(Part of a data file)

_ _ _

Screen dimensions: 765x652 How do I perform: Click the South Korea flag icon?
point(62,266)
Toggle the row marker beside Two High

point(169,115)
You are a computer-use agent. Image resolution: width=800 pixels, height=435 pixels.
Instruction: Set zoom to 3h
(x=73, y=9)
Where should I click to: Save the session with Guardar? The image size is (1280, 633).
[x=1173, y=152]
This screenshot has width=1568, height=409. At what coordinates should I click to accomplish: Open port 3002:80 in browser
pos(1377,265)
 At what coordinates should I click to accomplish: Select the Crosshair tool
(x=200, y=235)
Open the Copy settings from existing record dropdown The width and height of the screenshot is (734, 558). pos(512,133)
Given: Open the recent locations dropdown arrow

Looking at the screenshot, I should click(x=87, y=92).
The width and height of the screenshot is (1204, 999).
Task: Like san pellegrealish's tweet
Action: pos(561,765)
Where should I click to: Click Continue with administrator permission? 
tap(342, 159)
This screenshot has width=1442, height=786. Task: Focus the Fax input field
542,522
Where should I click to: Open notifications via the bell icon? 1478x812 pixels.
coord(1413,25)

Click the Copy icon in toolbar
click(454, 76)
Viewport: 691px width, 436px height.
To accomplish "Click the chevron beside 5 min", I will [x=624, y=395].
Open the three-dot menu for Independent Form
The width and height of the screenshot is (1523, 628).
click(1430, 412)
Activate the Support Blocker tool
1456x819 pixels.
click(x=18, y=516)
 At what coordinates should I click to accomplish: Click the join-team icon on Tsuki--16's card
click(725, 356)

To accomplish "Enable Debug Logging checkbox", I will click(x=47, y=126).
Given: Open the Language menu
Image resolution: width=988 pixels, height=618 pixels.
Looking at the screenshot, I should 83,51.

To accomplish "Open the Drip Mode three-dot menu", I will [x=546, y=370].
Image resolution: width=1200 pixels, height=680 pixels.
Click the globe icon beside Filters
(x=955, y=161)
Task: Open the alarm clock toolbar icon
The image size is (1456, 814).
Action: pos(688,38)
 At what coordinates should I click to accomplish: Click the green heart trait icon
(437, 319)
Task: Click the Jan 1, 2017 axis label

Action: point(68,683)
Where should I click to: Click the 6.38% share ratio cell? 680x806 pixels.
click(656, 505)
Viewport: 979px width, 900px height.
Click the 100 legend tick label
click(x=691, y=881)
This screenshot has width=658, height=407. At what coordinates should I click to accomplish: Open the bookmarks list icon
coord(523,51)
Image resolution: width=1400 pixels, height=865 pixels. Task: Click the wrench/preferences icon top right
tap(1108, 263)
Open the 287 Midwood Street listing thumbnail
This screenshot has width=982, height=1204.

_ _ _

## Written request
Give every line of the material above as a JSON list of strings, one string per line, and leave out the blank lines.

## Exercise solution
[
  "Screen dimensions: 765x652 How do I perform: Click the South Korea flag icon?",
  "point(62,266)",
  "Toggle the row marker beside Two High",
  "point(169,115)",
  "You are a computer-use agent. Image resolution: width=800 pixels, height=435 pixels.",
  "Instruction: Set zoom to 3h",
  "(x=73, y=9)",
  "Where should I click to: Save the session with Guardar? The image size is (1280, 633).",
  "[x=1173, y=152]",
  "This screenshot has width=1568, height=409. At what coordinates should I click to accomplish: Open port 3002:80 in browser",
  "pos(1377,265)",
  " At what coordinates should I click to accomplish: Select the Crosshair tool",
  "(x=200, y=235)",
  "Open the Copy settings from existing record dropdown The width and height of the screenshot is (734, 558). pos(512,133)",
  "Given: Open the recent locations dropdown arrow",
  "Looking at the screenshot, I should click(x=87, y=92).",
  "The width and height of the screenshot is (1204, 999).",
  "Task: Like san pellegrealish's tweet",
  "Action: pos(561,765)",
  "Where should I click to: Click Continue with administrator permission? ",
  "tap(342, 159)",
  "This screenshot has width=1442, height=786. Task: Focus the Fax input field",
  "542,522",
  "Where should I click to: Open notifications via the bell icon? 1478x812 pixels.",
  "coord(1413,25)",
  "Click the Copy icon in toolbar",
  "click(454, 76)",
  "Viewport: 691px width, 436px height.",
  "To accomplish \"Click the chevron beside 5 min\", I will [x=624, y=395].",
  "Open the three-dot menu for Independent Form",
  "The width and height of the screenshot is (1523, 628).",
  "click(1430, 412)",
  "Activate the Support Blocker tool",
  "1456x819 pixels.",
  "click(x=18, y=516)",
  " At what coordinates should I click to accomplish: Click the join-team icon on Tsuki--16's card",
  "click(725, 356)",
  "To accomplish \"Enable Debug Logging checkbox\", I will click(x=47, y=126).",
  "Given: Open the Language menu",
  "Image resolution: width=988 pixels, height=618 pixels.",
  "Looking at the screenshot, I should 83,51.",
  "To accomplish \"Open the Drip Mode three-dot menu\", I will [x=546, y=370].",
  "Image resolution: width=1200 pixels, height=680 pixels.",
  "Click the globe icon beside Filters",
  "(x=955, y=161)",
  "Task: Open the alarm clock toolbar icon",
  "The image size is (1456, 814).",
  "Action: pos(688,38)",
  " At what coordinates should I click to accomplish: Click the green heart trait icon",
  "(437, 319)",
  "Task: Click the Jan 1, 2017 axis label",
  "Action: point(68,683)",
  "Where should I click to: Click the 6.38% share ratio cell? 680x806 pixels.",
  "click(656, 505)",
  "Viewport: 979px width, 900px height.",
  "Click the 100 legend tick label",
  "click(x=691, y=881)",
  "This screenshot has width=658, height=407. At what coordinates should I click to accomplish: Open the bookmarks list icon",
  "coord(523,51)",
  "Image resolution: width=1400 pixels, height=865 pixels. Task: Click the wrench/preferences icon top right",
  "tap(1108, 263)",
  "Open the 287 Midwood Street listing thumbnail",
  "This screenshot has width=982, height=1204."
]